Sindicato do Músicos de Sergipe: Carta aberta ao governador de Sergipe
Logo Sindmuse
Nós que fazemos o Sindicato do Músicos de Sergipe, e que somos parte integrante do setor cultural, bastante afetado pelos efeitos nefastos da pandemia, vimos através desse instrumento, demonstrar ao governador Fábio Mitidieri, a nossa indignação com a forma pouco transparente como foi e continua sendo conduzida pela FUNCAP, a aplicação da LEI PAULO GUSTAVO-LPG no Edital Produzido pelo Governo de Sergipe.
A Lei Paulo Gustavo tem os editais regionais amparados pelas diretrizes do edital nacional e pela legislação regulamentadora (Lei Complementar Nº195/2022, no Decreto Nº 11.525/2023 e no Decreto Nº 11.453/2023), possibilitando adequações nos quesitos em que a cultura local se distancie da realidade nacional. Mas, em Sergipe o que se observou foi uma condução bastante improvisada, sem cumprimento das ações primordiais das audiências públicas, e com ausência da necessária transparência e cronologia já se apresentando nas etapas preliminares e se estendendo até o o anúncio do resultado no dia 12/01/2024.
A formalização da regulamentação da Lei Paulo Gustavo se deu em 11/05/2023 em Salvador, no dia 25/05/2023, o município de São Cristóvão, já contava com a aprovação do Plano de Ação, e em 17/08/2023 São Cristóvão já efetivava a abertura das inscrições para os editais. Enquanto o governo de Sergipe somente conseguiu abrir as inscrições em 24/10/2023, com encerramento previsto inicialmente para 06/11/2023 e retificado para 10/11/2023, como a proposta de liberação do recurso era para 15/12/2023, considerando que após o encerramento das inscrições o cronograma natural previa 4 (quatro) etapas a serem cumpridas antes da liberação do recurso. São elas:
1. Avaliação dos projetos;
2. Publicação do resultado;
3. Recursos administrativos;
4. Julgamento dos recursos; e
5. Resultado definitivo.
Se dos 35 dias existentes entre 10/11/2023 (final das inscrições) e 15/12/2023 (previsão de liberação do recurso), a Funcap utilizou apenas 10 dias para as etapas relacionadas acima, significa dizer que os PARECERISTAS teriam apenas 25 dias para análise técnica de aproximadamente 3.000 (três mil) projetos.Esse suposto exíguo tempo para análise, talvez tenha sido o motivo principal da suspeição de que a escolha dos projetos não se deu como deveria, com apurada análise técnica.

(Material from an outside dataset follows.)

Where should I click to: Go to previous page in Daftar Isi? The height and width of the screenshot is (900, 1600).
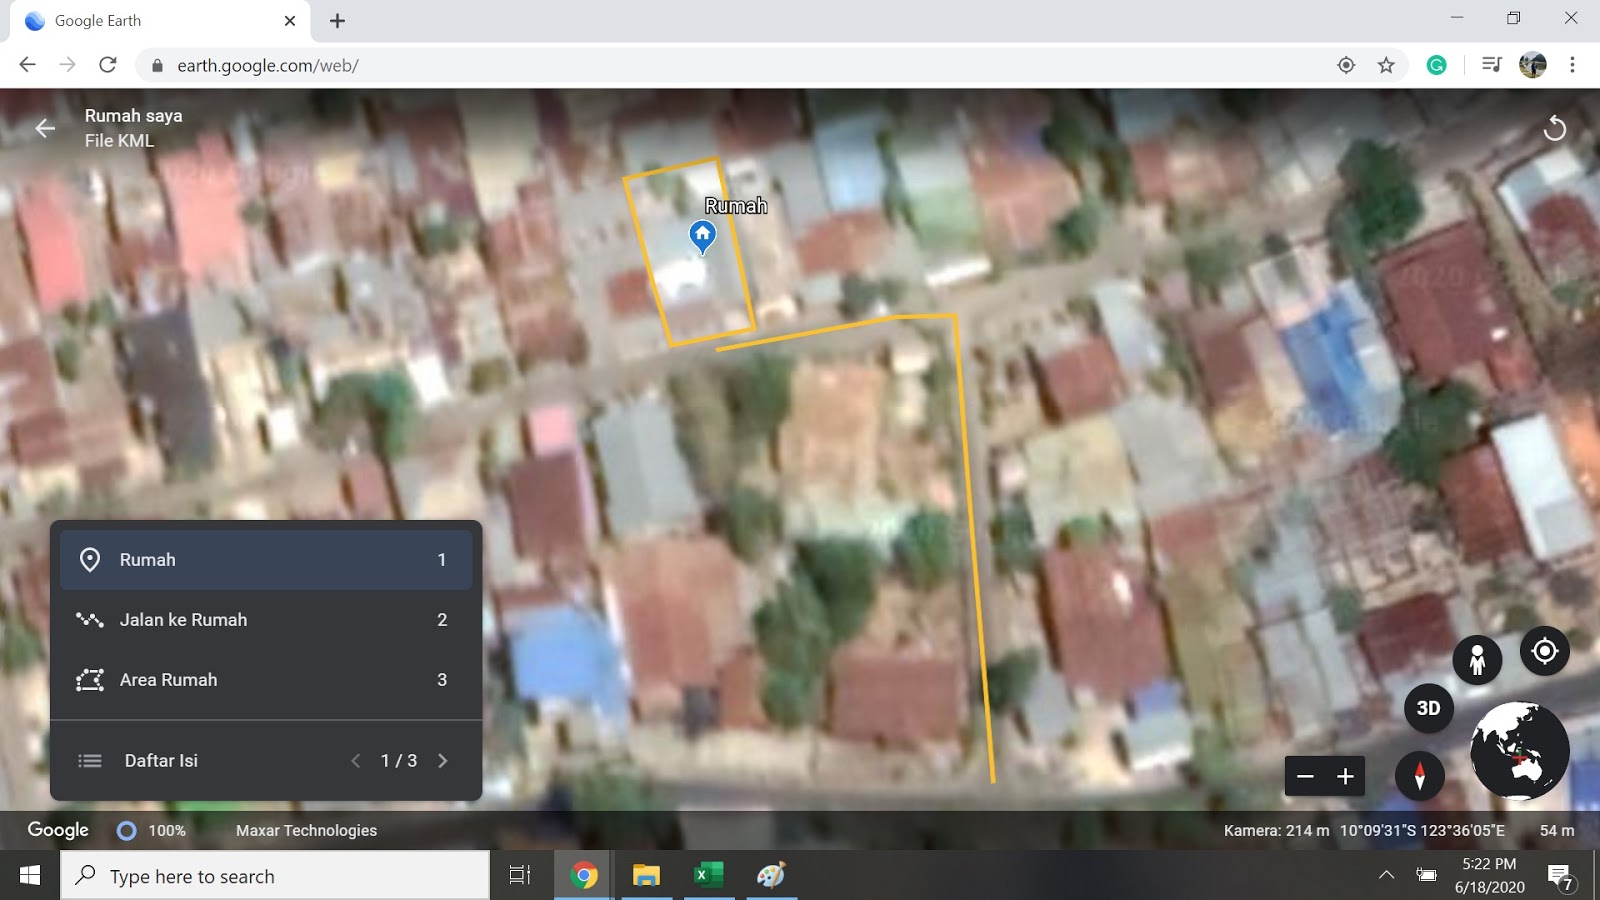356,760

Por outro lado, para realizar a avaliação técnica e de mérito cultural dos projetos apresentados, a Funcap necessitaria de credenciar através de “Portarias” os PARECERISTAS, e para isso lançou um edital de Chamamento Público. Ocorre que o referido edital foi publicado com validade de 2 (dois) anos, cuja data de encerramento se dará em 2025. Como um parecerista credenciado em 2025, voltaria no tempo para analisar projetos apresentados em 2023?
Ou seja, sem data de resultado para indicar os PARECERISTAS. Como então a FUNCAP teria pareceristas credenciados para avaliar os projetos apresentados. Esse questionamento persiste, em razão de que até a presente data, não há informação publicizada sobre a identidade dos pareceristas e nem sobre o conteúdo das análises por eles promovidas, para que os inscritos nos editais da LPG possam embasar seus recursos administrativos.

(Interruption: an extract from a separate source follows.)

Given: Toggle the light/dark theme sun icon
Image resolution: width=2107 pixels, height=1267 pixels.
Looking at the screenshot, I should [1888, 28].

Isto posto, solicitamos ao governador a adoção das medidas cabíveis e necessárias para que, em Sergipe, o recurso federal destinado para socorrer o setor cultural, seja aplicado de forma a contemplar o maior número de artistas, agentes e produtores culturais. Corrigindo dessa forma, o aparente show de incompetência demonstrado pela FUNCAP na distribuição dos benefícios ofertados pela LEI PAULO GUSTAVO.
Para tal estaremos encaminhando de forma PROTOCOLAR, relação de procedimentos estranhos ocorridos na condução das análises e resultado.